Fass has never taken criticism lightly, but I think you will agree that he went overboard on this one. It is no secret that I have had much to say about Fass' program on this blog—simply put, I think it ought to have been refreshed or discontinued many years ago, when stagnation first set in. That also holds true for many other WBAI offerings, but, unlike most programs, I regarded Radio Unnameable as part of the inventory and very much a presentation that only Bob could host. My concern was not so much for the program itself--it had already run its course and time had rendered it an cultural aberration. Now, only a handful of the guests who once made this such an exciting free-form forum were around. The great artists who used the show as a stepping stone were either dead of old age, too busy maintaining a successful career, or so disenchanted with the turn WBAI has taken that they no longer felt comfortable at 99.5. Yes, there are aged activists who may call in and reminisce, but that only underscores the obsolescence.
As anyone who has regularly read my comments here and elsewhere knows, I was disgusted by the station's shoddy treatment of Bob, who was performing gratis and whom management even refused to compensate for having to spend his own money on gasoline. No other person at WBAI was as closely identified with the station or as well remembered, but when his program became the subject of a documentary film, Berthold Reimers and his bunker crowd only wanted to know how the station could generate income from it.
In one sense, Bob himself helped to create the situation, but I believe his ego--somewhat boosted by the film—stood in the way of his doing the sensible thing: Give up the program and work on a book about his half a century at WBAI. He should have done that at least a decade ago, but the film's release would have provided a natural transition.
Now it is too late to close that chapter with any dignity, so he just goes on and on, a weak echo emerging, although barely, from the ruins of a station he helped to establish many moons ago.
I think his rambling attack on me pretty much speaks for itself, but I would like to clear up a few of the untruths, whether they be deliberate twists or lapses in memory. I will skip the uncalled-for, outrageous analogies he makes of me with a notorious Nazi or a berserk bloodlusty monster, but some of his clearesr lies or age-induced fantasies are listed below this unexpurgated sound clip.

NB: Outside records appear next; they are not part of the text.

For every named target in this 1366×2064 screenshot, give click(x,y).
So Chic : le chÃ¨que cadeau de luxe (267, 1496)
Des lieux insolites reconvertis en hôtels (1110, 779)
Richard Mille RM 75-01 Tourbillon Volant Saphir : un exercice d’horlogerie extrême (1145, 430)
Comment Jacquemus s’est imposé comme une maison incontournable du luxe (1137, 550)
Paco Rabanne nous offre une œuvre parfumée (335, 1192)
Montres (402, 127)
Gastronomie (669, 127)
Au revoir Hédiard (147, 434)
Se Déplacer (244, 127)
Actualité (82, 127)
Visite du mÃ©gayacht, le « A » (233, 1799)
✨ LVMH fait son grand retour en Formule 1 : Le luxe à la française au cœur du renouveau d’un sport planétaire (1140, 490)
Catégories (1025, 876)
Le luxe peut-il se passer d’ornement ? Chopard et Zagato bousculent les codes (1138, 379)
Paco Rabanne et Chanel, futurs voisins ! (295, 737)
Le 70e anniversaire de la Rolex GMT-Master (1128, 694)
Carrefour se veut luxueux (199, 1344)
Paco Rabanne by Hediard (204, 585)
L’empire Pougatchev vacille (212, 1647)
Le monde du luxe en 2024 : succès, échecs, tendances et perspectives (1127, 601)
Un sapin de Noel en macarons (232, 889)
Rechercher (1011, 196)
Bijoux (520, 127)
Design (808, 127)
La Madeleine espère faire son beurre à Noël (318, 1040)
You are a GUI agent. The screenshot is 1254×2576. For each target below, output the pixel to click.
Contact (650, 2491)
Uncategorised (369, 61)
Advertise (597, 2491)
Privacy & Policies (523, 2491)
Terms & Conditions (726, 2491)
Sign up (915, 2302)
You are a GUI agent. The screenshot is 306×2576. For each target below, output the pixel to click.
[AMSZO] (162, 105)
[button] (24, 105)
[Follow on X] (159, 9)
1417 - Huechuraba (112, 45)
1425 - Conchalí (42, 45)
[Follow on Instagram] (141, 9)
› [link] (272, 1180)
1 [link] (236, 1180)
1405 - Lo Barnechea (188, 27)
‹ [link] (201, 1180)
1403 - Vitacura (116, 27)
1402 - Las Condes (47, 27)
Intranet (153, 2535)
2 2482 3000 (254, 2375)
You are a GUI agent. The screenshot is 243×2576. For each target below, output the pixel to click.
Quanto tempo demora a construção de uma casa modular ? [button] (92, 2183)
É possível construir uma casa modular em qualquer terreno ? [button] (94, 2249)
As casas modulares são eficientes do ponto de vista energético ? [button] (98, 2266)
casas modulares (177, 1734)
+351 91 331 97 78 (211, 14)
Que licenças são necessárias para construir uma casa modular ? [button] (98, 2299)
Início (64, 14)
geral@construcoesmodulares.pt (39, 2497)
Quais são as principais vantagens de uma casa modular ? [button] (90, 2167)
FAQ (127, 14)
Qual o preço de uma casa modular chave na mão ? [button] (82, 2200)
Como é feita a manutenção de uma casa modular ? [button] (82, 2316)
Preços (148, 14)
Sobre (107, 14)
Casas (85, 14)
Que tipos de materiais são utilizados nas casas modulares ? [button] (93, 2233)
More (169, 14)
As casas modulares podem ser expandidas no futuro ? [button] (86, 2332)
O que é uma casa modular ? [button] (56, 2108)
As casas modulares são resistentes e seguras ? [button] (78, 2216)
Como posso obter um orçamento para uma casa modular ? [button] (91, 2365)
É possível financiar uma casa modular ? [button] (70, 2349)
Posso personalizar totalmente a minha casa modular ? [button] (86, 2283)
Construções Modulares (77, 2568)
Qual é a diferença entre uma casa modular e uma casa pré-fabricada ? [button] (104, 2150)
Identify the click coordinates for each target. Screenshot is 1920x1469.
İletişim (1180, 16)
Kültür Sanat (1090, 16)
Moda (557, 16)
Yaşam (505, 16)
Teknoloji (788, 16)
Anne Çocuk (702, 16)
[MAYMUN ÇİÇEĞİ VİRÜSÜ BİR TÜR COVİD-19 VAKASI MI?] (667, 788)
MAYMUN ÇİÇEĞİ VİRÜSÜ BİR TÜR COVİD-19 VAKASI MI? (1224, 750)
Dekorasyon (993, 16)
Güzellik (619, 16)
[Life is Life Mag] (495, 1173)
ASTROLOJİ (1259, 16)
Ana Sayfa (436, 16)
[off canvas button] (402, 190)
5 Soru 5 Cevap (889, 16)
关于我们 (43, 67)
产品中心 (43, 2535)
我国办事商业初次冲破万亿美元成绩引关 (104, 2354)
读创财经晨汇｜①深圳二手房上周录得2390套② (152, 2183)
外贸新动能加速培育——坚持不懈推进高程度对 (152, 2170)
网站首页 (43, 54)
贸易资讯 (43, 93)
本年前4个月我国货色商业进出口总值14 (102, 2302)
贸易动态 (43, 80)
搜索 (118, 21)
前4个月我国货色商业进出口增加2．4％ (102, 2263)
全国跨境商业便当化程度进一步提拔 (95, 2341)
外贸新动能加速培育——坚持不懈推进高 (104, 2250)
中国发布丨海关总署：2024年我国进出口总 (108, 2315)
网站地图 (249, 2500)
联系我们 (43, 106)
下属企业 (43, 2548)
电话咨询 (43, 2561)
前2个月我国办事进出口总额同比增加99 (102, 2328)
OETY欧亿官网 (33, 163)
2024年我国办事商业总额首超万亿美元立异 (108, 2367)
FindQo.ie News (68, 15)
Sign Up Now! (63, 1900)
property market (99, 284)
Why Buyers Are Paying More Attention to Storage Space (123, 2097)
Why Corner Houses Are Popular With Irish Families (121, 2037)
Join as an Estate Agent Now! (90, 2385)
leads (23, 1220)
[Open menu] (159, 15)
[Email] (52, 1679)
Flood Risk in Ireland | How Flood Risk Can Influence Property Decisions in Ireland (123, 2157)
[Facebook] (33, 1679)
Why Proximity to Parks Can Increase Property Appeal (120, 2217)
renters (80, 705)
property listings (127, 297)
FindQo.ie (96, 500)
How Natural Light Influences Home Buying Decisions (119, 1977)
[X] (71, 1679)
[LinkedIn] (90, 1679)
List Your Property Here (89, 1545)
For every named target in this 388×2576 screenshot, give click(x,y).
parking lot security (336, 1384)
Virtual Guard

1. I was not fired from WBAI. I quit and Pacifica President Hallock Hoffman offered me a network-wide job that he and the PNB created. I considered it, but turned it down and went with the BBC instead. Here's Hallock's letter.
2. Bob never did my show, nor did I ever do his, and the only time I was drunk was on October 18. 1949, my 18th birthday.
3. Bob had, as he says, been fired by my predecessor when I became manager, otherwise I would not have been able to hire him back.
4. I have never supported fracking, on the contrary. However, I did criticize Bob for letting this very boring guy, Fred, hog so much of his air time every week. I thought Bob should have worked to get some real discussion of fracking on the air at a time when there might have been more than a handful of people listening.
5. I have never practiced censorship on this or any other blog, unless not approving spam can be considered as such. Unlike the Blueboard, this blog has been spared meaningless trollery, so when Bob asserts that I "very strictly limit what can be said" on this blog, he is being rather dishonest.
6. Finally, let me add that one of my criticisms of Steve Post was his use of WBAI's air to level personal, slanderous attacks on people like Tana DeGamez, Barbara Dane and Bob Bisom, people who had created extraordinary radio for WBAI. I am not saying that any of my programs were as good as Tana's commentaries, Barbara's interviews from Cuba, or Bisom's coverage of the Columbia students' uprising, but I did not abuse my WBAI broadcast privilege to air dirt. This is what Bob Fass did Friday morning.